I was looking for a way to pass an environment variable in to phpfpm IF and Only if I am accessing the server from an authorised IP address. I would expect that decision making to be made in the web_server allow/deny stanzas. In apache I used a setenvif, nginx seems more difficult to persuade (doesnt look like my changes to ./cfg/vhost-gen/nginx.yml are being pick up to generate the site.conf). However it looks like a bunch of the stuff in _ENV / _SERVER could also use this kind of restriction.

So it looks like the php container has lots of things passed in to its environment.

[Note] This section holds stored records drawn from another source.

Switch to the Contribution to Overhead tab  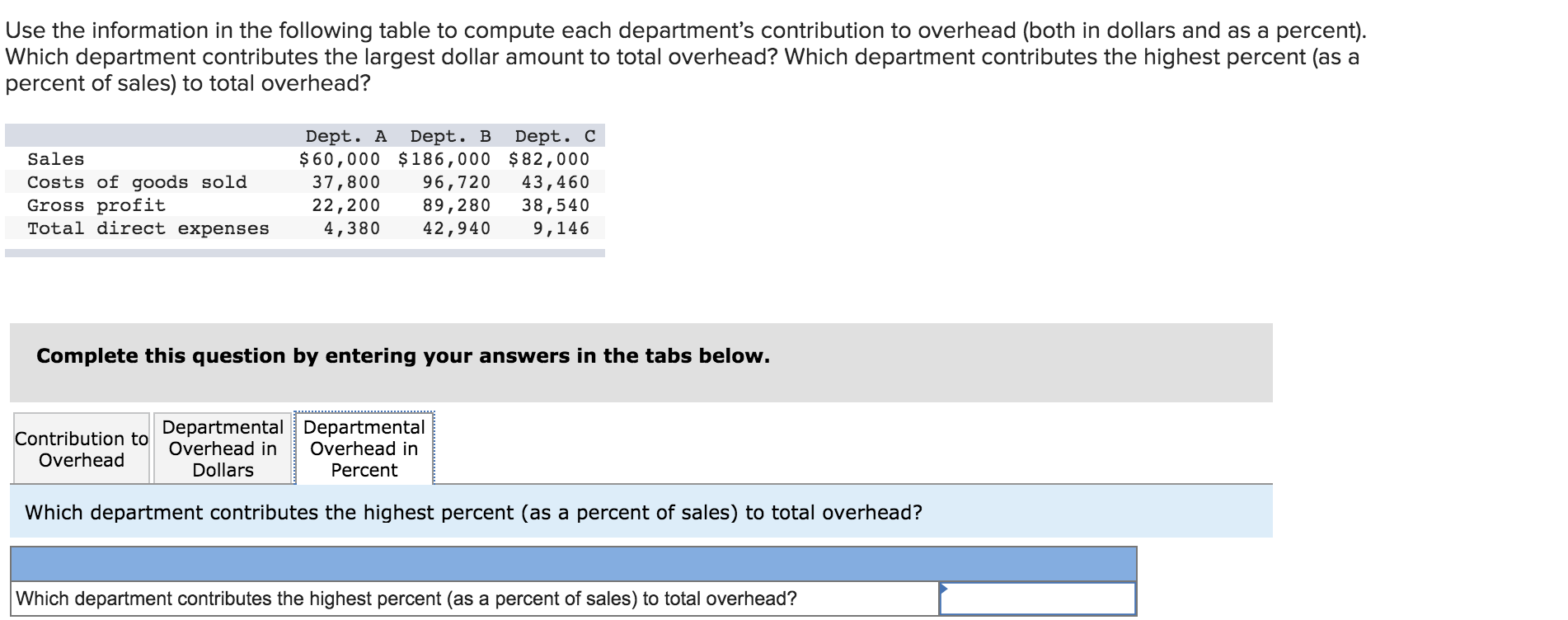point(80,449)
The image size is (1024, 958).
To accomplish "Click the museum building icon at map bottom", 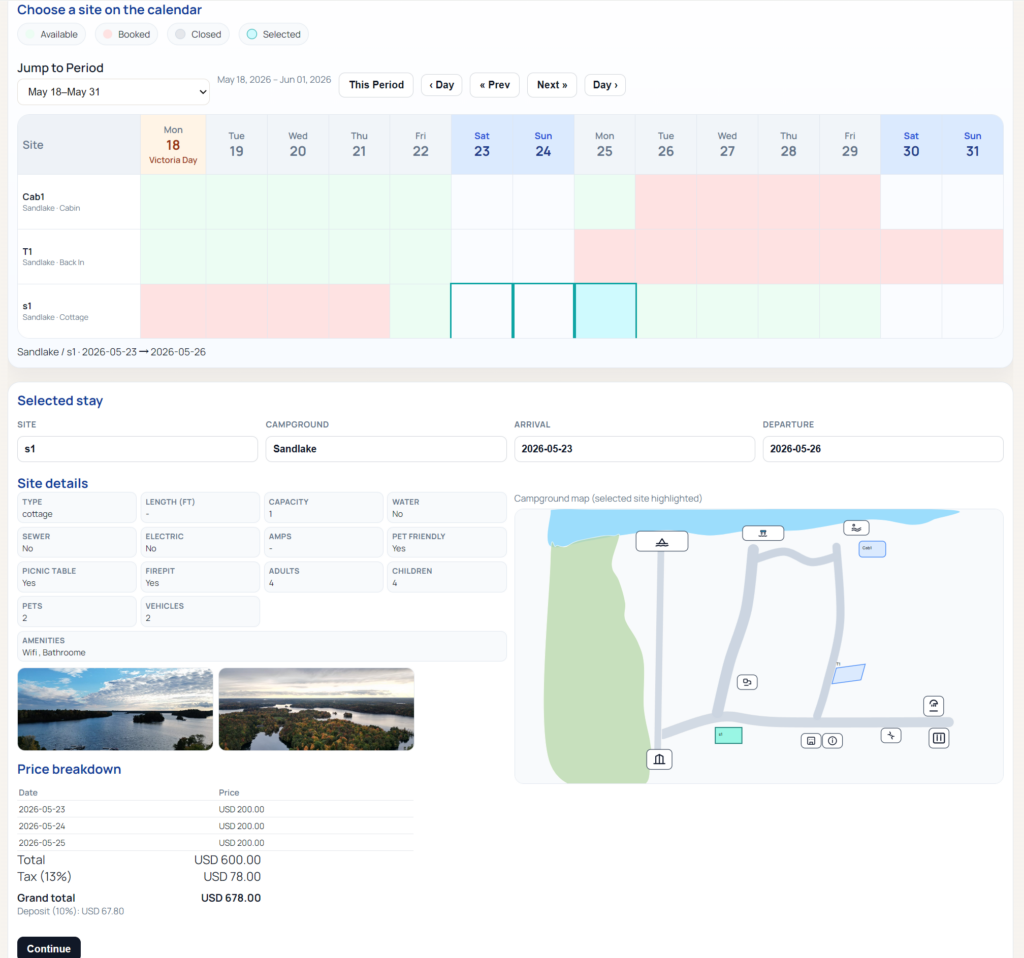I will (659, 759).
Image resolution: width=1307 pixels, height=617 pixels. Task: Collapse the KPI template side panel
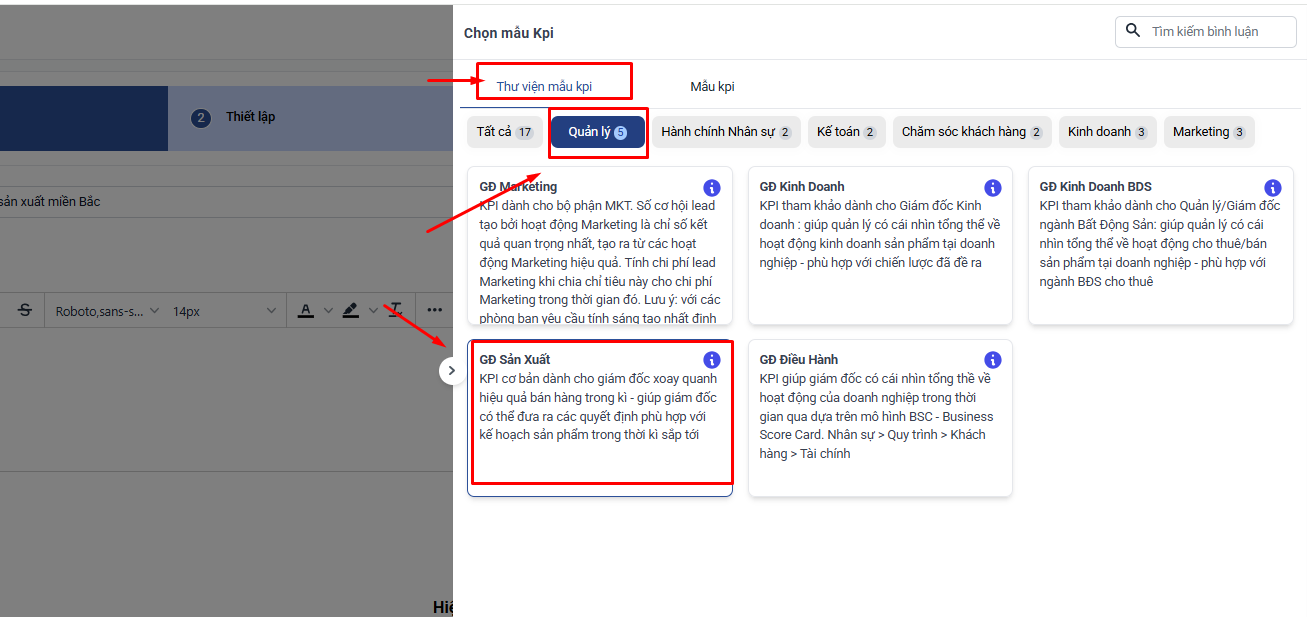tap(451, 370)
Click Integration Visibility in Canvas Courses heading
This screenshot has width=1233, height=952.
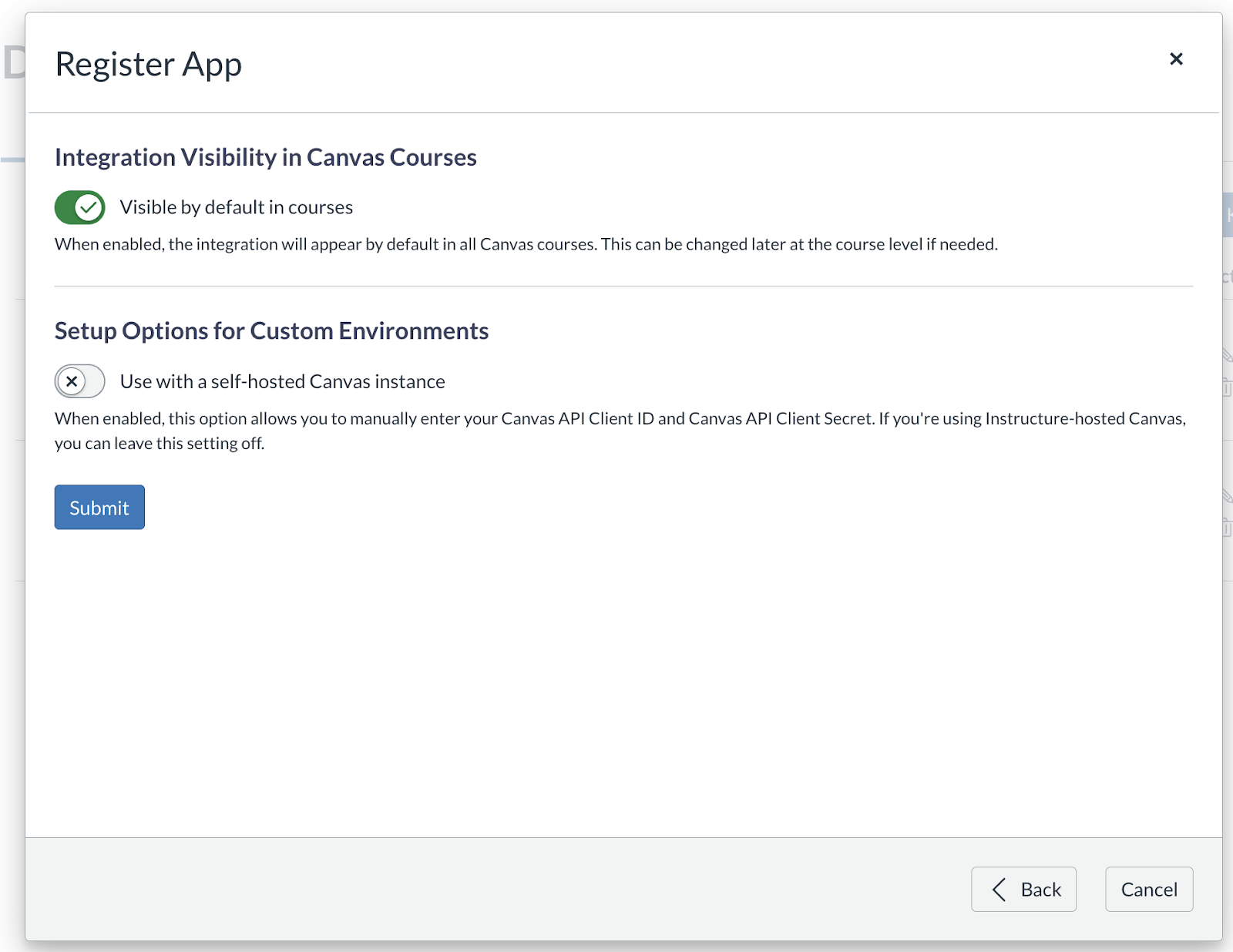[266, 157]
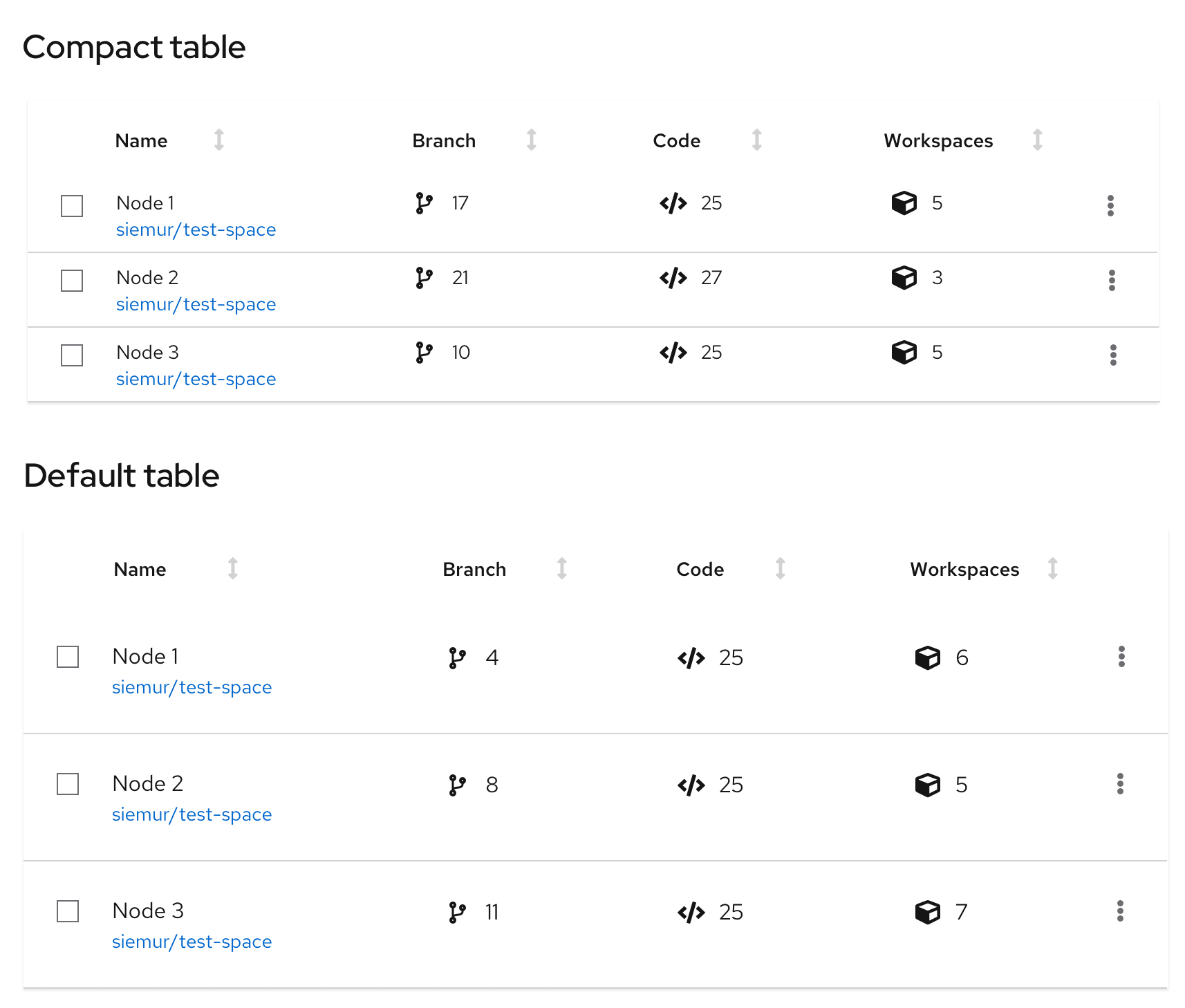This screenshot has width=1185, height=1008.
Task: Click sort arrow beside default table Branch header
Action: (561, 568)
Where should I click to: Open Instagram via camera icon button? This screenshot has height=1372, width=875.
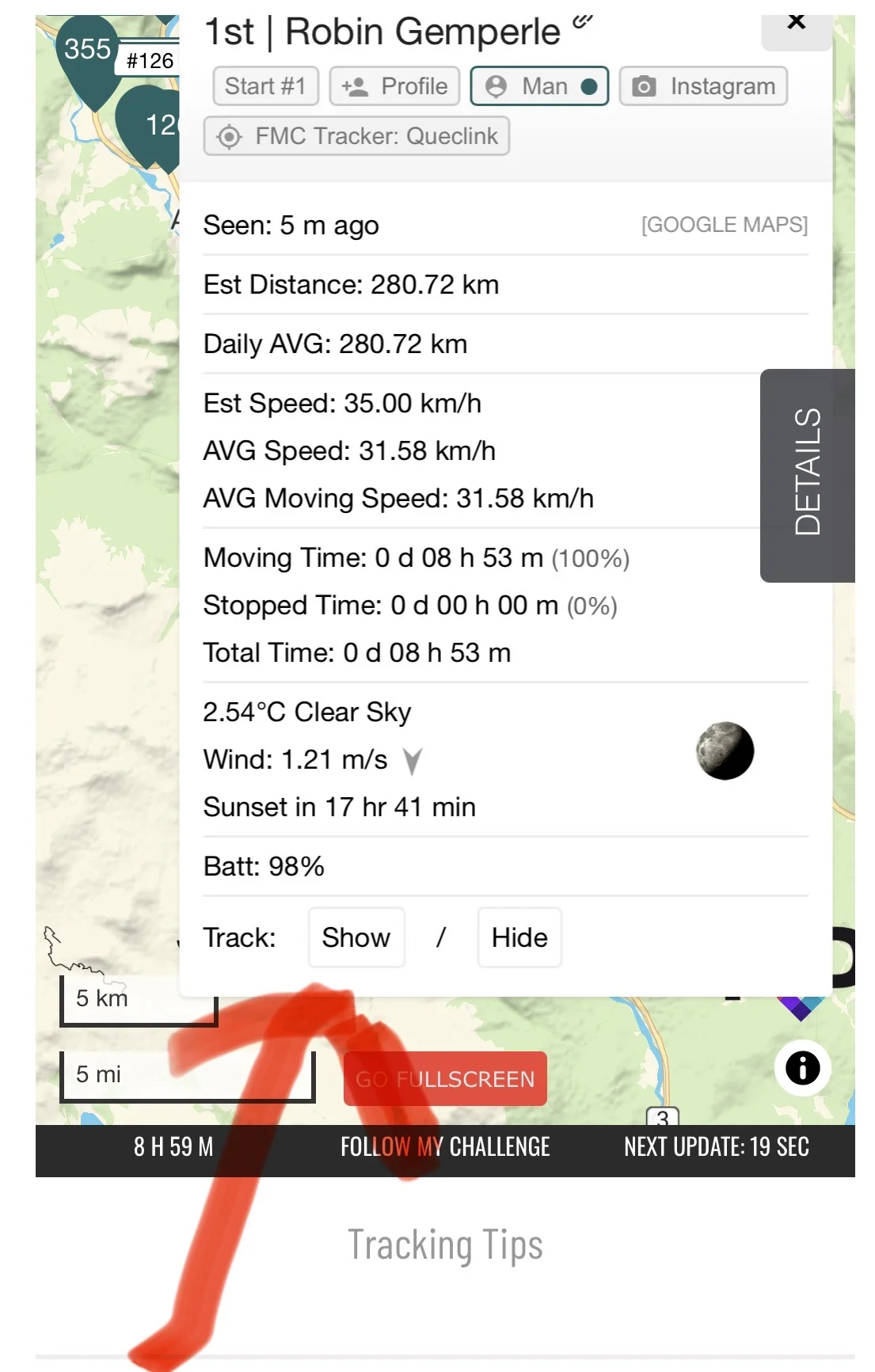703,86
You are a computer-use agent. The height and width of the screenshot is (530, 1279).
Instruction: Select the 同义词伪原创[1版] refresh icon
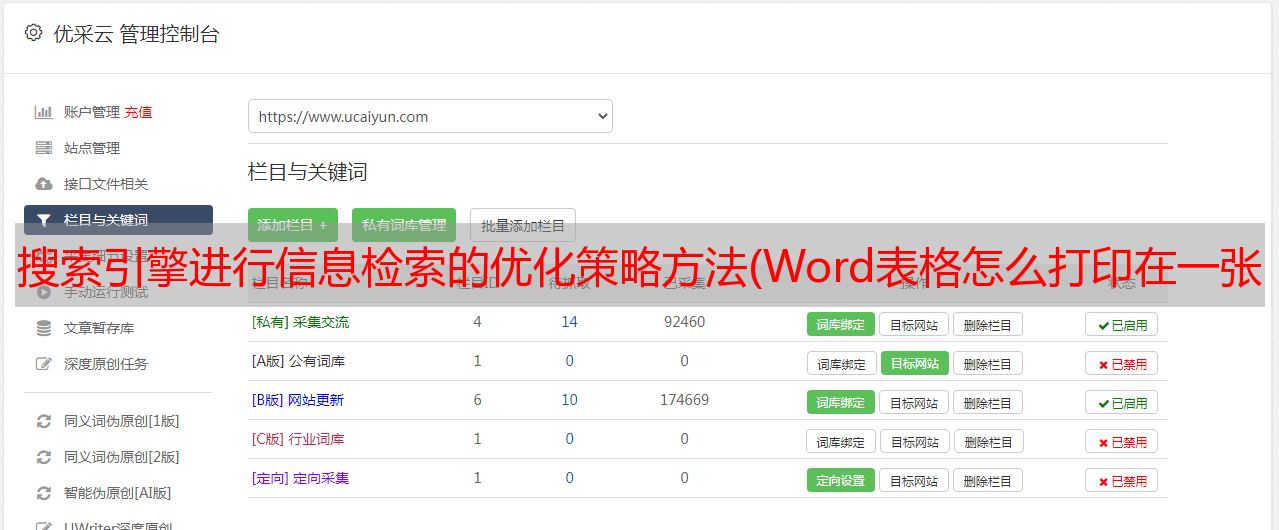44,421
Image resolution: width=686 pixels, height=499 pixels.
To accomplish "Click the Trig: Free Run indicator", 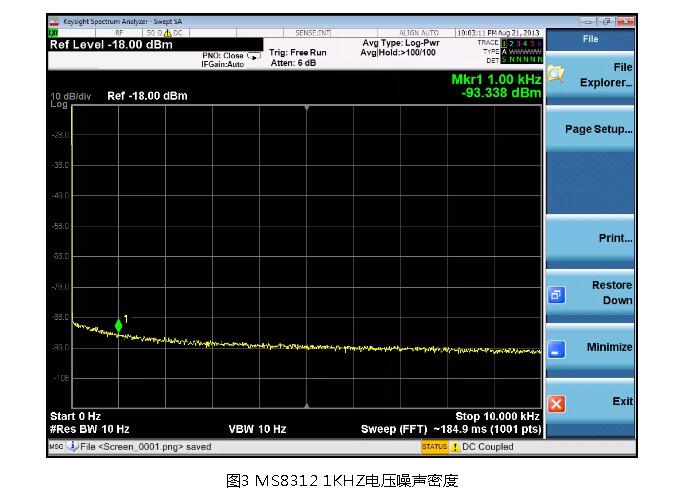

One solution (that puts the responsibility of deciding in the wrong place) would be to add the valid IP address to the environment .env and have PHP check that REMOTE_ADDR matches that IP Address/range.
in .env

ALLOW_INTRANET=192.168.1.
ALLOW_KISTING=192.168.1.
ALLOW_INFO=192.168.1.

in code:

# Secure for a specific IP address/range
if (0 != strpos( $_SERVER['REMOTE_ADDR'] , $_SERVER['ALLOW_INFO'])) {
    echo "Info not authorised";
    exit;
}
phpinfo();

#2

It’s tough to find a good way here. When using the intranet (DEVILBOX_UI_ENABLE=1) it does require the information about the password, how else could it validate. I haven’t found a different solution yet, to parse values to PHP-FPM/HTTPD

I guess you figured it out.

Possible solution. Only issue I see with this approach is that there are so many different private IP address ranges: 10.X.X.X, 192.X.X.X, 172.X.X.X, 127.X.X.X, wo knows what the current CI system (for nightly checks) is using and then there’s IPv6 as well. It should work right out of the box without too much configuration. I’ve also seen it hosted on the internet. Currently you can already disable the intranet via .env

As far as I know PHP will be able to read env variables via getenv('var');

Other stuff that pops to my mind is to prefix all .env variables with DVL_ for example and only make them available to the default vhost somehow. Then integrate a methods to allow for custom env vars per vhost.


#3

FYI: This has been fixed now and merged into master.